Recent research found that there’s a 59% higher risk of viral transmissions during one-hour meal times on 12-hour trips compared to masking up for the duration of an entire flight.

The study comes from researchers at the University of Greenwich in London (h/t WSJ). They determined that if all passengers wore masks entirely for the 12-hour flight, infection probability would decrease a bit depending on which mask you wear — 73% for high-efficiency masks and 32% for low-efficiency masks.

While wearing masks has been an issue for some passengers aboard flights as seen in viral videos, the real threat is when food and beverages are offered at the same time. During meal service, each passenger will have the opportunity to eat and that can increase the possible spread even as the threat of viral spread abroad flights is little.

Researchers in the study, published in the Journal of Travel Medicine, called on airlines to consider staggered meal service times.

If it is necessary to provide a meal service, airlines should keep the mealtime to a minimum and consider alternating the meal service so that only half the passengers (that are non-neighboring) within a seat row are fed at any one time. In this way, the passengers either side of the susceptible passenger currently being fed are wearing masks, thus reducing the impact on the maximum infection probability associated with the passenger adjacent to the index passenger. Clearly, this will increase the time required for the meal service but will reduce the maximum infection probability.

Test before boarding

Another method that could eliminate the likelihood of contracting COVID-19 on a flight is if airlines require passengers to show a negative test before takeoff.

A separate study by Delta Air Lines, Mayo Clinic and the Georgia Department of Health found that out of nearly 10,000 passengers that tested negatives 72 hours before flying between the U.S. and Italy, only five tested positive for the coronavirus.

“We are going to live with COVID-19 variants for some time.
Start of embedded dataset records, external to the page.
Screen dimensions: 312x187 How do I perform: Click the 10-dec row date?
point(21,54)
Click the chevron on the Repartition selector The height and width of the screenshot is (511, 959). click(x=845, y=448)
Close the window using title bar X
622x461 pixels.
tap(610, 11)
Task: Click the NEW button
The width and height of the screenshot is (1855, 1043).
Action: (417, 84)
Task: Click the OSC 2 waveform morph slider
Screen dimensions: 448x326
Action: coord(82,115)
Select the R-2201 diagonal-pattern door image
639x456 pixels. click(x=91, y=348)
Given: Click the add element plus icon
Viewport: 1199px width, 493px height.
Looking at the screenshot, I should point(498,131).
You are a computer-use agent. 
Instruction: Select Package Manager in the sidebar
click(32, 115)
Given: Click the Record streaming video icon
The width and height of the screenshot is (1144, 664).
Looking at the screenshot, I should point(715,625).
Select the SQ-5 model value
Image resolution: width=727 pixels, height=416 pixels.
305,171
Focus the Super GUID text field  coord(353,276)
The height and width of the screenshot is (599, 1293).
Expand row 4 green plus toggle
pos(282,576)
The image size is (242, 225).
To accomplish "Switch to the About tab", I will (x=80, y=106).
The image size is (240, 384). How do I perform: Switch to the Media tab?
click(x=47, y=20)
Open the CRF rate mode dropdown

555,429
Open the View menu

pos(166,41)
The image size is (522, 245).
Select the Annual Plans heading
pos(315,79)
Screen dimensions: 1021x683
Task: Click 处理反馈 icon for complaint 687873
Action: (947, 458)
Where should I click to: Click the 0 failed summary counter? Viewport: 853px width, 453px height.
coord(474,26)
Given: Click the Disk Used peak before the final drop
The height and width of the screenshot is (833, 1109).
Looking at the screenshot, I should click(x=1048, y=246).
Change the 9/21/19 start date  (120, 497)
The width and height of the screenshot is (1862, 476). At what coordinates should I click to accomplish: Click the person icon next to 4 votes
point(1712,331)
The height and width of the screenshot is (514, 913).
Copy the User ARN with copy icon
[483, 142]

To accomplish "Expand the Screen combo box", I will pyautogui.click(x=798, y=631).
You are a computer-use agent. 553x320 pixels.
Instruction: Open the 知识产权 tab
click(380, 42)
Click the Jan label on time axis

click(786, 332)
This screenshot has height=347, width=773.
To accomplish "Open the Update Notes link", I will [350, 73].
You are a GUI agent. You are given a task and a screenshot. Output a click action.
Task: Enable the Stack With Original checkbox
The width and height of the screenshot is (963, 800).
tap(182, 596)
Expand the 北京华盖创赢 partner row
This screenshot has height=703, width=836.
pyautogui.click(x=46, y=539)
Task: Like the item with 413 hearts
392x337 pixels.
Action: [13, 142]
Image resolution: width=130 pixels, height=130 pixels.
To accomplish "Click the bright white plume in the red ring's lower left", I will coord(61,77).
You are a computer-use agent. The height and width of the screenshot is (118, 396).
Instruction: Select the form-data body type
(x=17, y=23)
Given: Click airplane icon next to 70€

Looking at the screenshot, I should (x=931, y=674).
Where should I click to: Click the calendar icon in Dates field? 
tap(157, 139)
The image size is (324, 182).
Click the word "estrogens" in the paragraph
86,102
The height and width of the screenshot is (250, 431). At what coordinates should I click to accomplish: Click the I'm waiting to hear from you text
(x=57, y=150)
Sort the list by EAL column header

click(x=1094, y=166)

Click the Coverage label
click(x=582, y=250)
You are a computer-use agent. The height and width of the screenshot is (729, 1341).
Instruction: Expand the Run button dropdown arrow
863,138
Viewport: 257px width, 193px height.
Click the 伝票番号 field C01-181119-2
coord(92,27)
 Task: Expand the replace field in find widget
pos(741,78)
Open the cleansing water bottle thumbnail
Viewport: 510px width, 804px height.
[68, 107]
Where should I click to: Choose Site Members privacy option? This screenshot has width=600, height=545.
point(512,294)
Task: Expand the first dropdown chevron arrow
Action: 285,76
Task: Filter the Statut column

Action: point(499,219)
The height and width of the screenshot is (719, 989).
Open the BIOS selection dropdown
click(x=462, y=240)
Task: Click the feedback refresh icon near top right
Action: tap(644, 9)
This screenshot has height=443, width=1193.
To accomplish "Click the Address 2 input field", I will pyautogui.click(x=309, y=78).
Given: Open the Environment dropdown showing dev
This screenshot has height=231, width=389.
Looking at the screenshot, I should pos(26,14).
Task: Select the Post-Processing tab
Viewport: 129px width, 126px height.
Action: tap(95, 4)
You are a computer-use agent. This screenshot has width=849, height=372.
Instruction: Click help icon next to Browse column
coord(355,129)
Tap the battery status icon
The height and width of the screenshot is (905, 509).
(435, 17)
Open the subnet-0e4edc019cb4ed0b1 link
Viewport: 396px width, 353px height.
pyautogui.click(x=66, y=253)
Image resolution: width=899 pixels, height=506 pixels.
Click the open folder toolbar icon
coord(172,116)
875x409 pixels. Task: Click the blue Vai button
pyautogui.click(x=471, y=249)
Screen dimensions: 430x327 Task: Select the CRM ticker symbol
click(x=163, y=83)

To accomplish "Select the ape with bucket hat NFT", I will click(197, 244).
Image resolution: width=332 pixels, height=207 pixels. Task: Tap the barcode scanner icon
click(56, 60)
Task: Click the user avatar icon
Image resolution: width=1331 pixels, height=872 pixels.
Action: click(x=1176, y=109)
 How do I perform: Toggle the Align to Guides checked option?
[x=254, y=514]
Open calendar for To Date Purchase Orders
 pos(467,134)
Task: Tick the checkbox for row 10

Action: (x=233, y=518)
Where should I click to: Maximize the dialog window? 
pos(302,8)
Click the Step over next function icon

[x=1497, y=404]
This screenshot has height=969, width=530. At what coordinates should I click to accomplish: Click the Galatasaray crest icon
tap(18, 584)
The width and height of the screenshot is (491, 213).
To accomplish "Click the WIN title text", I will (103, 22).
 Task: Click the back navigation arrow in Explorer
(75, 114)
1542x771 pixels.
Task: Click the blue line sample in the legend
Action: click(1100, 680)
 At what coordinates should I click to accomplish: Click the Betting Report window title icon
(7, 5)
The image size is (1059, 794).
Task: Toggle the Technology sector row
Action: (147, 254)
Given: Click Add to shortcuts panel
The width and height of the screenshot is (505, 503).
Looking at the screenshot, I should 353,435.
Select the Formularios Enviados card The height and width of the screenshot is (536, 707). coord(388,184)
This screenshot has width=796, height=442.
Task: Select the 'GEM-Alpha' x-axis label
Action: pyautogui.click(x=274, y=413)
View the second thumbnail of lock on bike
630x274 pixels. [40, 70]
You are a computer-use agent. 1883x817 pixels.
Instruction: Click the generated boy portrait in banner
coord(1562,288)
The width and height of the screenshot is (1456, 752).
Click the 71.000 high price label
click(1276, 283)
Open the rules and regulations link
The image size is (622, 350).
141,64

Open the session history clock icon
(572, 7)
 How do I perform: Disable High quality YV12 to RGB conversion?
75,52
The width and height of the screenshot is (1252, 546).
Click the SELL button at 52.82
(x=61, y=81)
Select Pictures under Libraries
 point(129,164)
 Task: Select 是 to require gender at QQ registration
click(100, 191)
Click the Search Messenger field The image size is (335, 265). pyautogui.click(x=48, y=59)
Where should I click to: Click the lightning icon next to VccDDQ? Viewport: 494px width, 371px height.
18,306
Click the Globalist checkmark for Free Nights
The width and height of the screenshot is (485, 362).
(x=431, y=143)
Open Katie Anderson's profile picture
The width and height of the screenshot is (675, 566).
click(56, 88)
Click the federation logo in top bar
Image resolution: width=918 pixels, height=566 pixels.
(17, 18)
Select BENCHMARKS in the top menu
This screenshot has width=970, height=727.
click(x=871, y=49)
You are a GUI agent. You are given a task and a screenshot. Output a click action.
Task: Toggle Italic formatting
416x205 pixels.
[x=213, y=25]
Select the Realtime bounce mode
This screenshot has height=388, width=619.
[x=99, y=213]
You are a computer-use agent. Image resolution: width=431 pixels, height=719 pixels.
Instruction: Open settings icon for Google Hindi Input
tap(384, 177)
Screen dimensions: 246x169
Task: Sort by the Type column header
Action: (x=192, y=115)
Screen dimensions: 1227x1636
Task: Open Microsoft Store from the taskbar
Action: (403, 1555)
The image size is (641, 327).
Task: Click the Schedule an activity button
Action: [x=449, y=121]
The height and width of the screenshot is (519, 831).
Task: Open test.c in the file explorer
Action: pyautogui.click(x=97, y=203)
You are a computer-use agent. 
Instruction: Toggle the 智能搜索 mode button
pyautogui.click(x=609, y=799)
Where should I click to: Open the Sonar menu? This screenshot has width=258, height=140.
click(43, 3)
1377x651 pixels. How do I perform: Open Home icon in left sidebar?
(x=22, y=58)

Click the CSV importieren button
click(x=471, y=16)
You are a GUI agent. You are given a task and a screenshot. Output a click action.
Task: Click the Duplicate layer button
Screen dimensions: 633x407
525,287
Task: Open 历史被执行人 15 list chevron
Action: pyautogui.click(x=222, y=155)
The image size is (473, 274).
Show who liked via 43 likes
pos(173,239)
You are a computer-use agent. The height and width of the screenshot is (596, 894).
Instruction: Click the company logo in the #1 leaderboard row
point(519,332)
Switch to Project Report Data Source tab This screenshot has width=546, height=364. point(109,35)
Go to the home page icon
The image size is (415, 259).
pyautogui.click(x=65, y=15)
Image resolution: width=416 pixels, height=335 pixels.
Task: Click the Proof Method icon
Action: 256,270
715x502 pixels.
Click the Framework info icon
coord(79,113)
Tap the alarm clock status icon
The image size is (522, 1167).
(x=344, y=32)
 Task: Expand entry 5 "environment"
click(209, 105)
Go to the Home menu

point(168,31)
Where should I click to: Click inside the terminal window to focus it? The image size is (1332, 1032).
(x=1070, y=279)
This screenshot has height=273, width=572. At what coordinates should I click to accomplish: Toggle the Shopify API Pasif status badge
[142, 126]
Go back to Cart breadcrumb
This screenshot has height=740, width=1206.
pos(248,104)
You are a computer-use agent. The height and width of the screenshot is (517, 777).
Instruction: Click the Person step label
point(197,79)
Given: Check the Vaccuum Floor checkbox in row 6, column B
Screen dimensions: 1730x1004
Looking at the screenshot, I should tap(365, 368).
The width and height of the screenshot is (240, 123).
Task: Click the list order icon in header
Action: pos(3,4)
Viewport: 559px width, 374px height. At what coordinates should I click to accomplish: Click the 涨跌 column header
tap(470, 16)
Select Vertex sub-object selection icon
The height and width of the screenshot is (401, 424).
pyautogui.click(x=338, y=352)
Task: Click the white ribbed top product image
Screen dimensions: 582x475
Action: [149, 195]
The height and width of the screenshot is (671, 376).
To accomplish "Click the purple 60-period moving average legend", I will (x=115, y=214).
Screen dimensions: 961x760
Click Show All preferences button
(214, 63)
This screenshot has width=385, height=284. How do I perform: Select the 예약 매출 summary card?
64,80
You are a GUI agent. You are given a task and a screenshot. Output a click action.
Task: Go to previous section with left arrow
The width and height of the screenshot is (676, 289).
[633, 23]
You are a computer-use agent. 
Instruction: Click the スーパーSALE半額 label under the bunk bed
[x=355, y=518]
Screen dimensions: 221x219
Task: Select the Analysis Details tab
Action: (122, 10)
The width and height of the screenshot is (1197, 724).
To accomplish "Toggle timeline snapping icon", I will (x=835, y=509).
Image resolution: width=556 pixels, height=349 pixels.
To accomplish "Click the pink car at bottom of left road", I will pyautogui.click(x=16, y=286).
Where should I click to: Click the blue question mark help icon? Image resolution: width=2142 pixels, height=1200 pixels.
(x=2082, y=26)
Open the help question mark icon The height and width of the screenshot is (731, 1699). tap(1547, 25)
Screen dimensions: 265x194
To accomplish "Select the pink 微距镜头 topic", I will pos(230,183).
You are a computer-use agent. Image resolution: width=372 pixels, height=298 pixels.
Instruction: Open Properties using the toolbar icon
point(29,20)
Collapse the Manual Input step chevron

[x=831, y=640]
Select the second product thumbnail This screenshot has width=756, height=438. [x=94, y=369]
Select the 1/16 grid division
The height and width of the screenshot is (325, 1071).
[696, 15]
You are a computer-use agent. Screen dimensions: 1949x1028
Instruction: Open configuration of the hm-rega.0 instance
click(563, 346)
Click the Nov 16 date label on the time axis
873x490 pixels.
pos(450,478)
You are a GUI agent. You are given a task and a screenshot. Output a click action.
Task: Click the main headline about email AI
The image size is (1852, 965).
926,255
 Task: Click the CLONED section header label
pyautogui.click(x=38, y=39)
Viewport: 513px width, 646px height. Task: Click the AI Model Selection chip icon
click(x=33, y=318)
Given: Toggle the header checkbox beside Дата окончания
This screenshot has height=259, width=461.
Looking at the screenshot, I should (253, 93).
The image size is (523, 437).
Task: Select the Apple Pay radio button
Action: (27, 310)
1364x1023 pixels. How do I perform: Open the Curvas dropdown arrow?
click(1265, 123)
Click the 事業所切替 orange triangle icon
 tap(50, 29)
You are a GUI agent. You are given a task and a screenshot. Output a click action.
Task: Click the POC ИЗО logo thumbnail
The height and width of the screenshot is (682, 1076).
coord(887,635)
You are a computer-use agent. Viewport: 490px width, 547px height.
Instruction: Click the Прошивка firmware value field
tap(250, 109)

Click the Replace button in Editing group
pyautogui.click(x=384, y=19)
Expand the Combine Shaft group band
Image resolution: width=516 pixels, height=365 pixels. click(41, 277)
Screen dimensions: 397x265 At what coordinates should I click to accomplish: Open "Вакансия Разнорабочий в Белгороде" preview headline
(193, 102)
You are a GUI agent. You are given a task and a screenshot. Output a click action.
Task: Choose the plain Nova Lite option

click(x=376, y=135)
This real-world data – not simulation models – is what governments around the world can use as a blueprint for requiring vaccinations and testing instead of quarantines to re-open borders for international travel,” Dr. Henry Ting, Delta’s Chief Health Officer, said in a press release “Air travel risk varies depending on case rates and vaccination rates at the origin and destination, masking and other factors. But the data collected from this study show that the routine use of a single molecular test within 72 hours before international travel for unvaccinated individuals significantly mitigates the risk of COVID-19 exposure and transmission during airline travel.”